### Brief
Your response must be made up of each line in the data below that contains the string "click".

### Extracted material
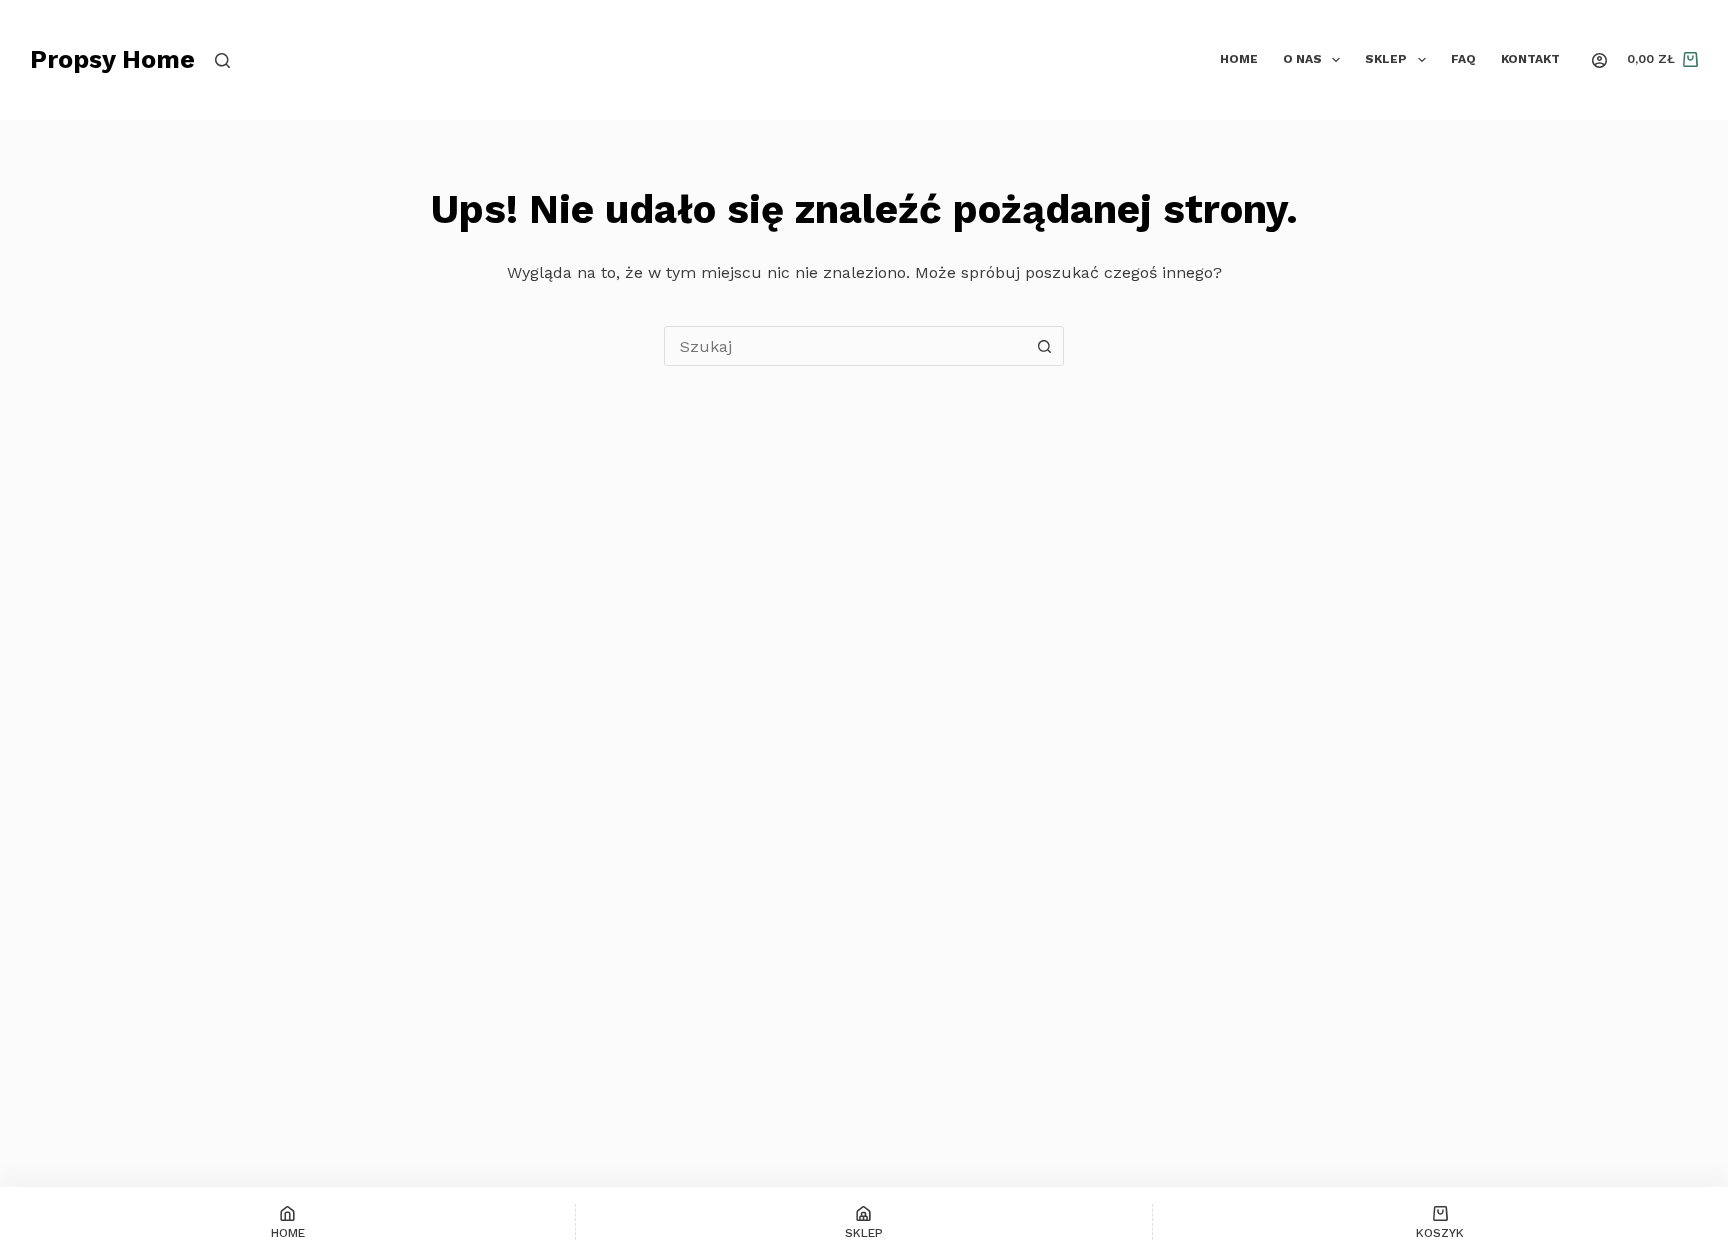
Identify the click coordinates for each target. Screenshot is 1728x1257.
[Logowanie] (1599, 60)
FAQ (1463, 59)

--

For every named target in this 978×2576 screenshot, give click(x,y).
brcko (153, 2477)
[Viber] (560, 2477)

### Output
Identify the click coordinates for each target. Screenshot is 1728x1257.
For every named target in this 978×2576 screenshot, give click(x,y).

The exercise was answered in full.